Domestic team information
- 2011/12–2012/13: Sindh
- 2011/12–2014: Karachi
- 2014: Omar Associates
- 2015–2016: Zarai Taraqiati Bank Limited
- 2015/16: Saif Sports Saga
- 2017: Karachi
- 2018/19: State Bank of Pakistan

Career statistics
| Competition | WODI | WT20I | WLA | WT20 |
| Matches | 4 | 13 | 62 | 61 |
| Runs scored | 31 | 137 | 1,608 | 934 |
| Batting average | 15.50 | 12.45 | 35.73 | 19.06 |
| 100s/50s | 0/0 | 0/0 | 1/11 | 0/7 |
| Top score | 16 | 40* | 120 | 60 |
| Balls bowled | 60 | 60 | 541 | 228 |
| Wickets | 1 | 4 | 12 | 13 |
| Bowling average | 55.00 | 16.00 | 26.25 | 17.84 |
| 5 wickets in innings | 0 | 0 | 0 | 0 |
| 10 wickets in match | 0 | 0 | 0 | 0 |
| Best bowling | 1/22 | 2/23 | 3/20 | 3/8 |
| Catches/stumpings | 0/– | 3/– | 19/– | 17/– |
- Source: CricketArchive, 6 January 2022

= Javeria Rauf =

Pakistani cricketer (born 1989)

Javeria Rauf (جواریہ راوُف) (born 10 April 1989) is a Pakistani cricketer who plays as a right-handed batter and right-arm fast-medium bowler for Pakistan. She has also played domestic cricket for Sindh, Karachi, Omar Associates, Zarai Taraqiati Bank Limited, Saif Sports Saga and State Bank of Pakistan. On 8 January 2024, she announced her retirement from international cricket.

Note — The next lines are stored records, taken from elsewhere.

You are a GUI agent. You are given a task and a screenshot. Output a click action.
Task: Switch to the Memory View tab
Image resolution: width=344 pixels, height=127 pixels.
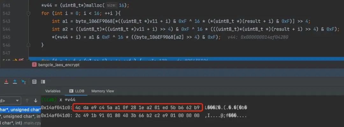coord(103,91)
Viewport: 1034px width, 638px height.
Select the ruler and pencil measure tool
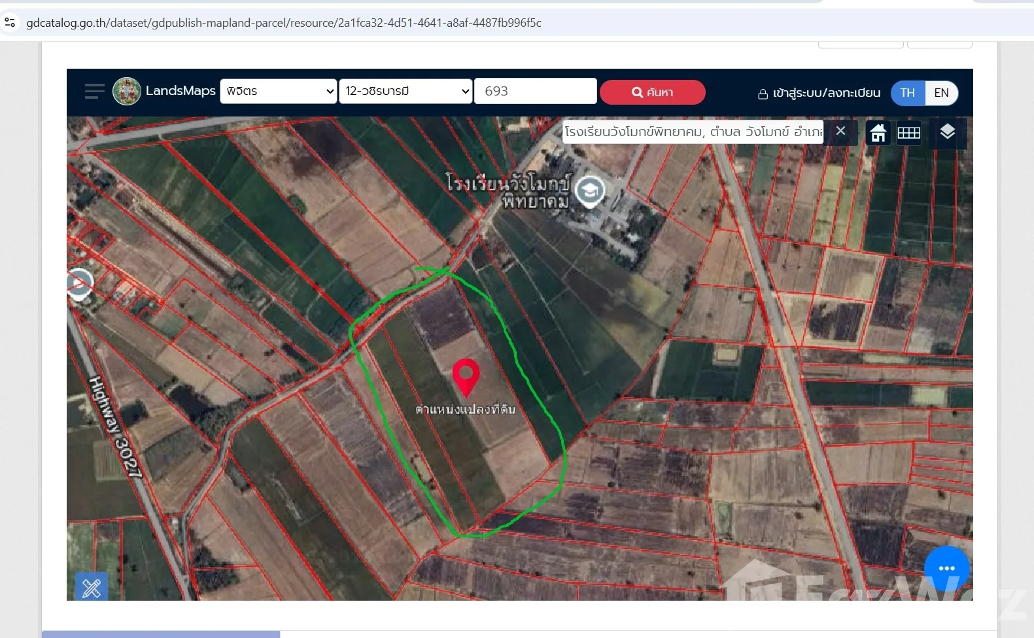point(92,587)
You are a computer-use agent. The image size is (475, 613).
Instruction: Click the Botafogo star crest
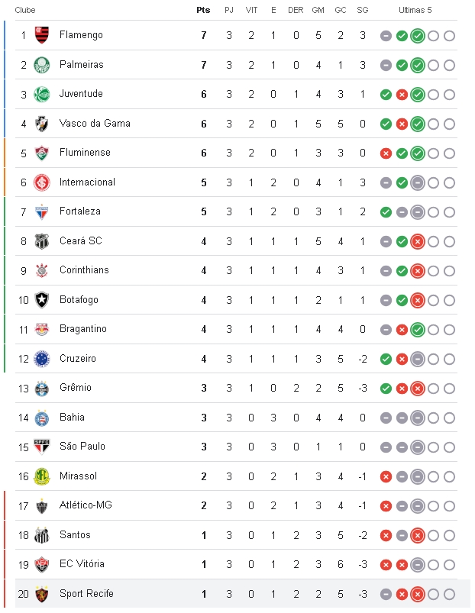42,300
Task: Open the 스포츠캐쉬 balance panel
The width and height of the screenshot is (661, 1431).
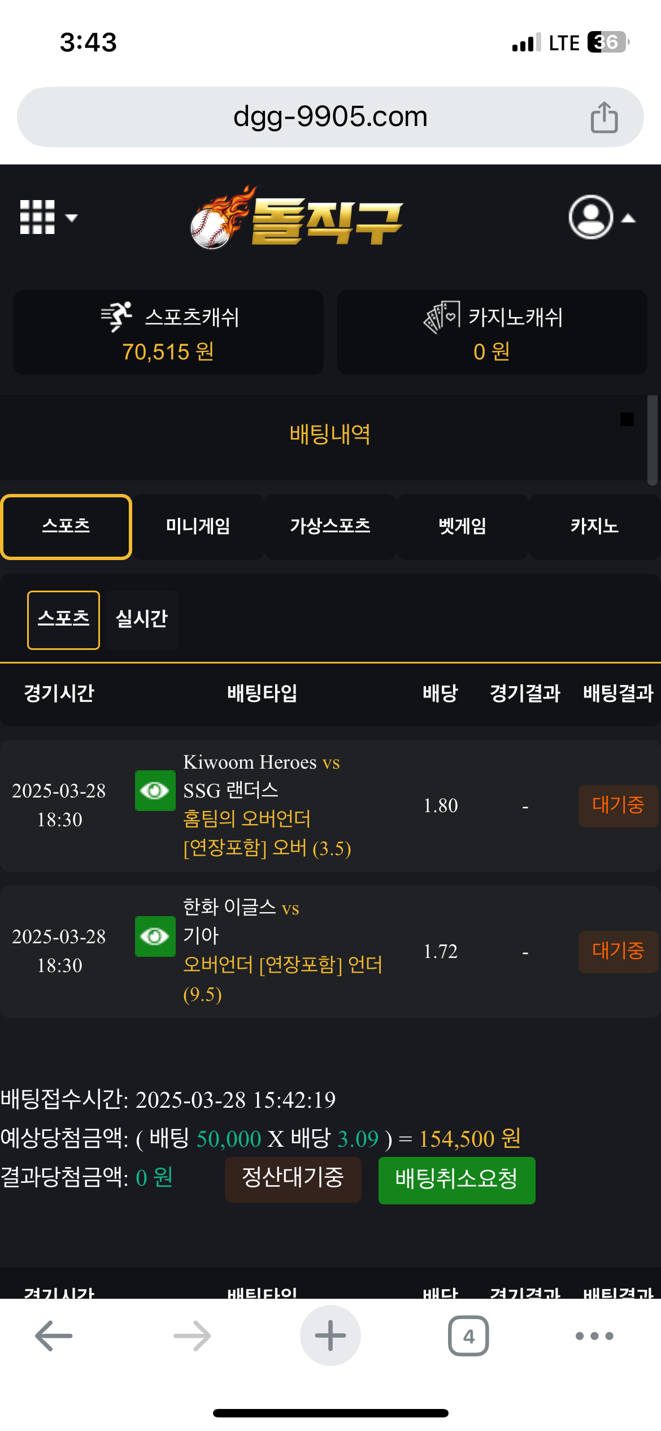Action: (x=168, y=332)
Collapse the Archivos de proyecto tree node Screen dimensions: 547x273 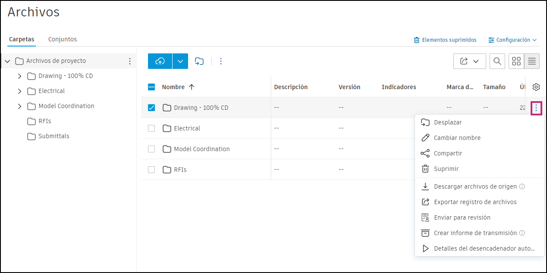[x=7, y=61]
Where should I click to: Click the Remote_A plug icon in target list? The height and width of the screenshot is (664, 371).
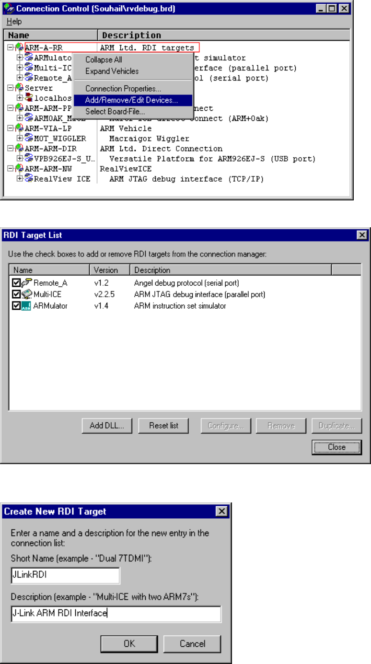click(x=26, y=283)
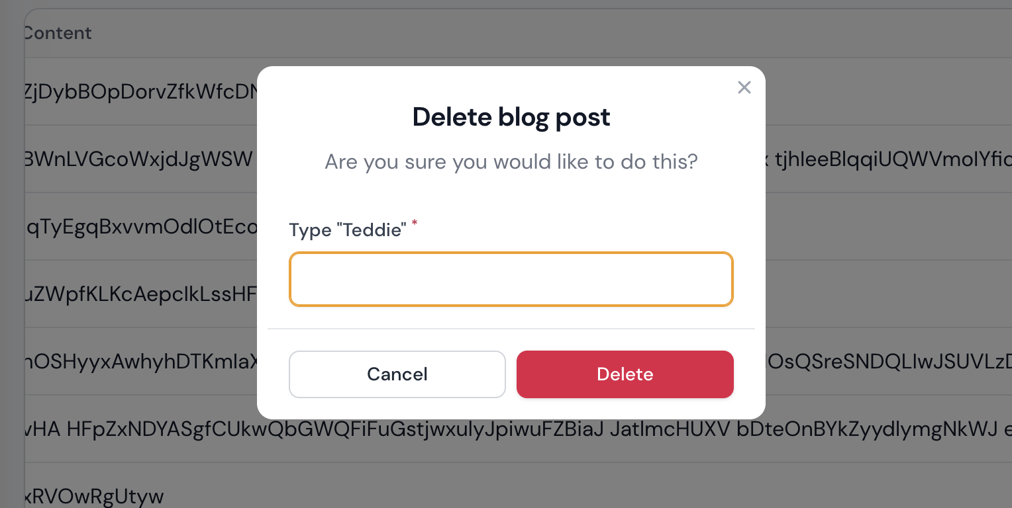
Task: Select the Content column header
Action: pos(58,32)
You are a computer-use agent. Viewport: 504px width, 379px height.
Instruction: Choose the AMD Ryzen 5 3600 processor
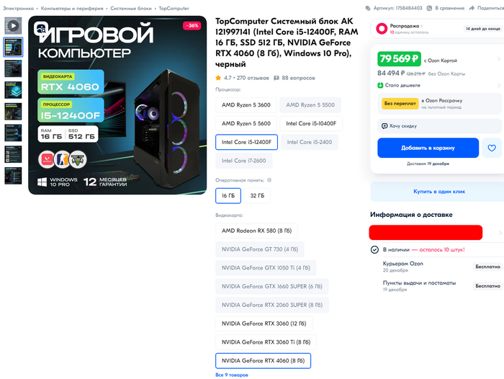246,105
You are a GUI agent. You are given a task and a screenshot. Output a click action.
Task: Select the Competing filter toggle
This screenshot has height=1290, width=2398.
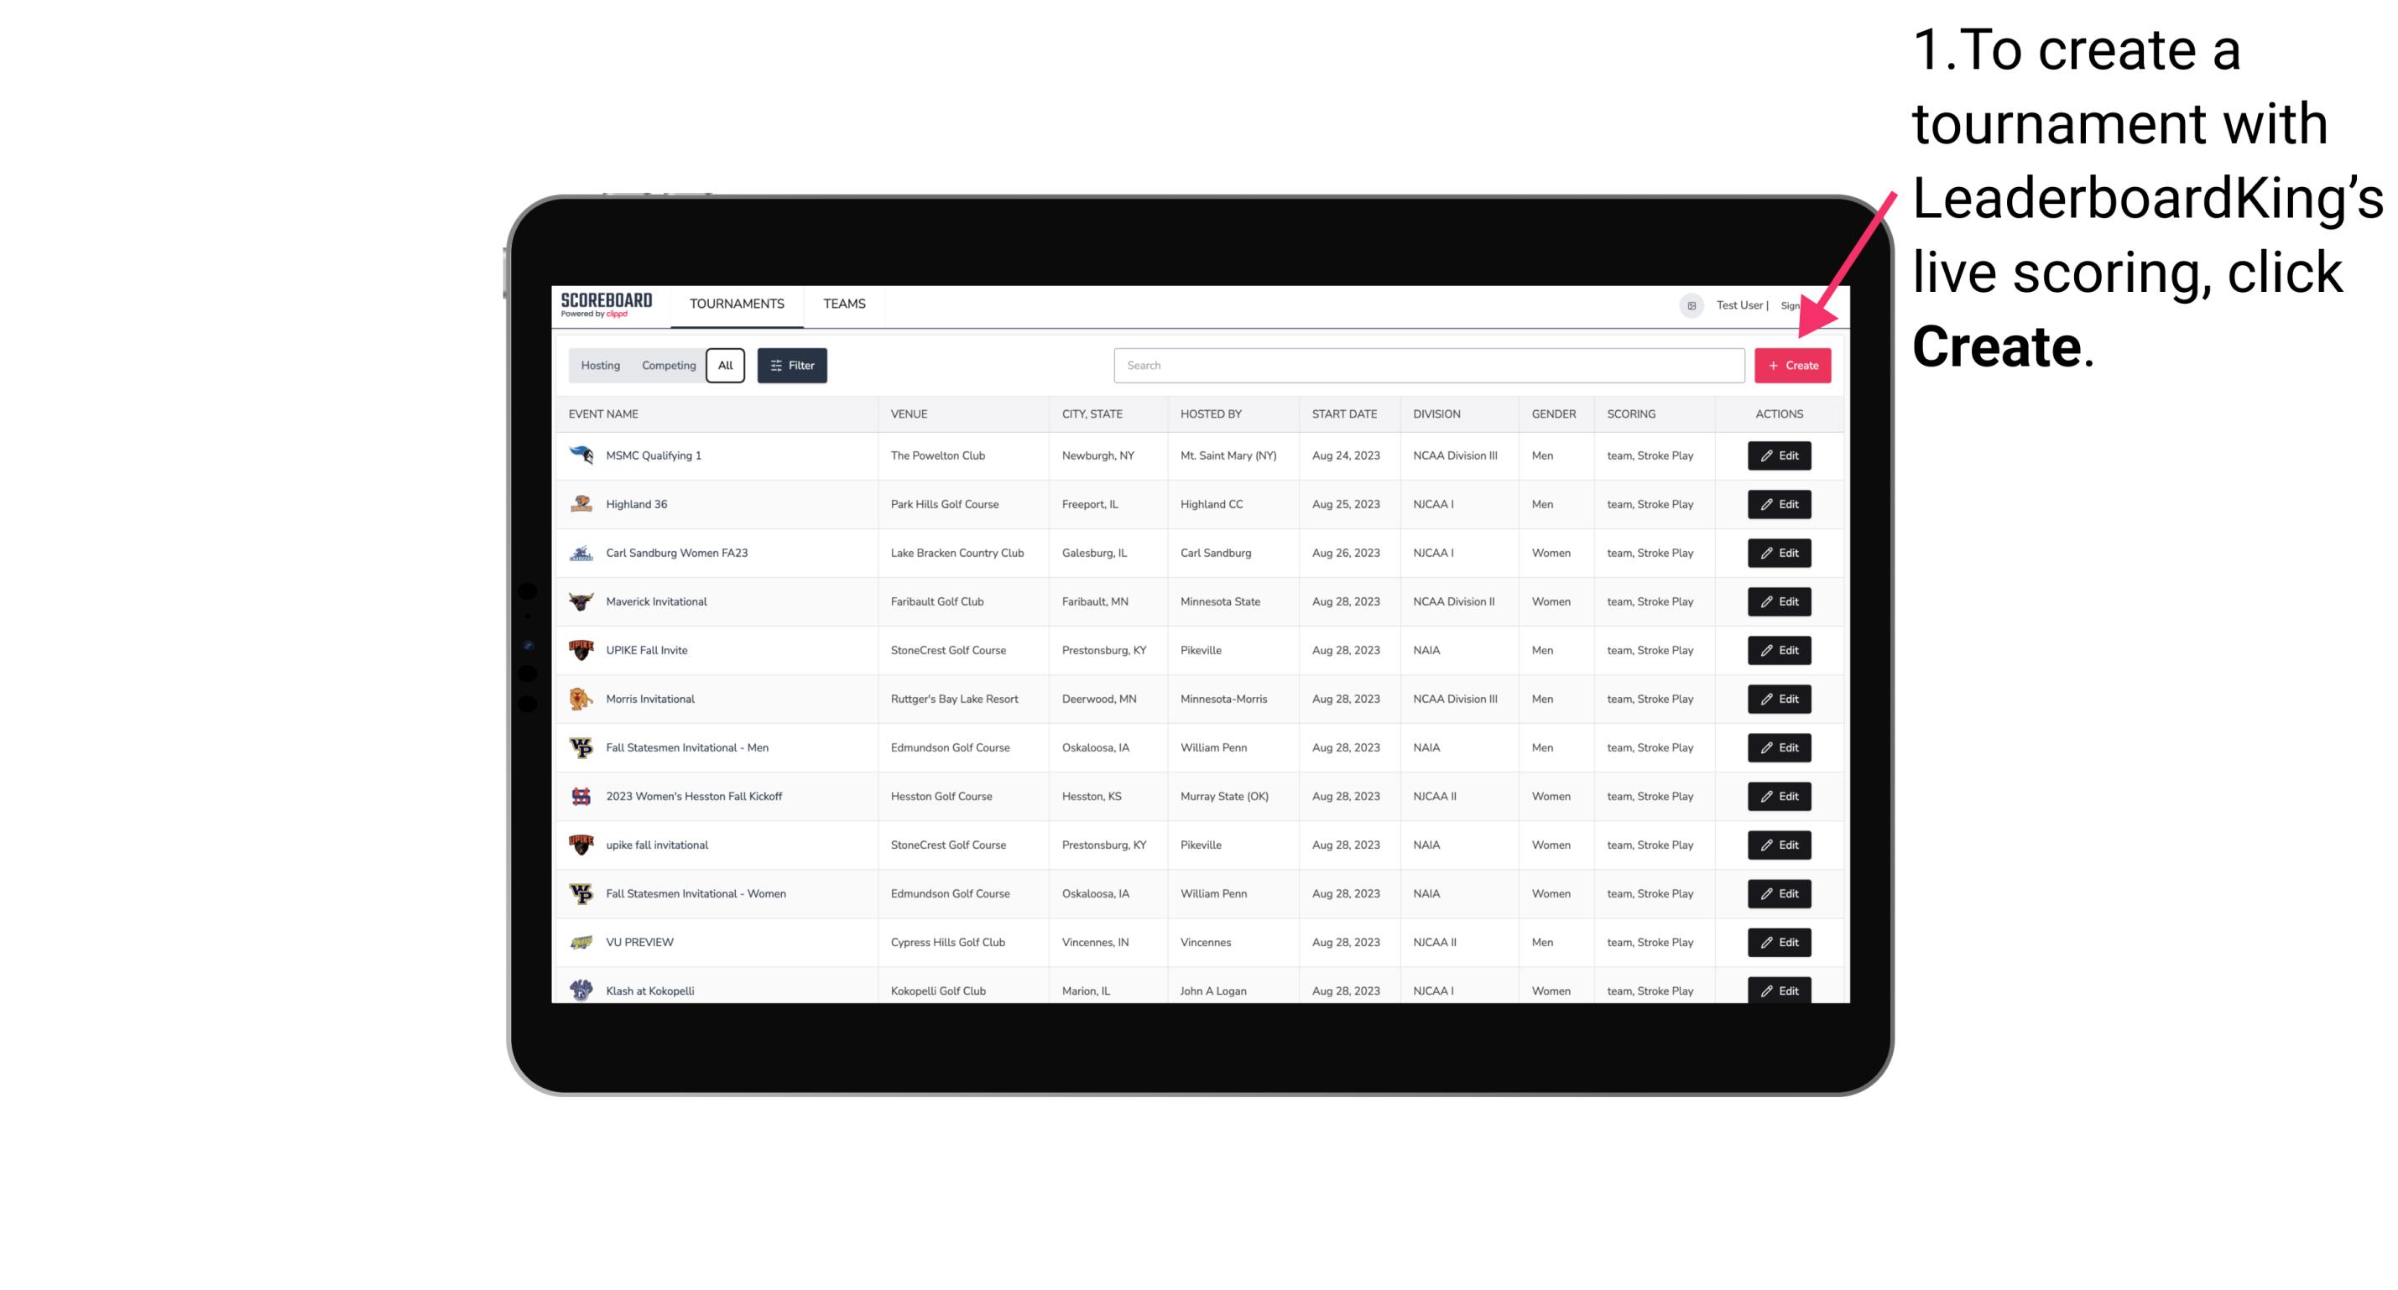[x=667, y=366]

She was included in Pakistan's squad for 2013 Women's Cricket World Cup. In April 2019, after last appearing in a Women's One Day International (WODI) match for Pakistan in 2014, she was named in the squad for the series against South Africa. In June 2021, she was named in Pakistan's squad for their series against the West Indies.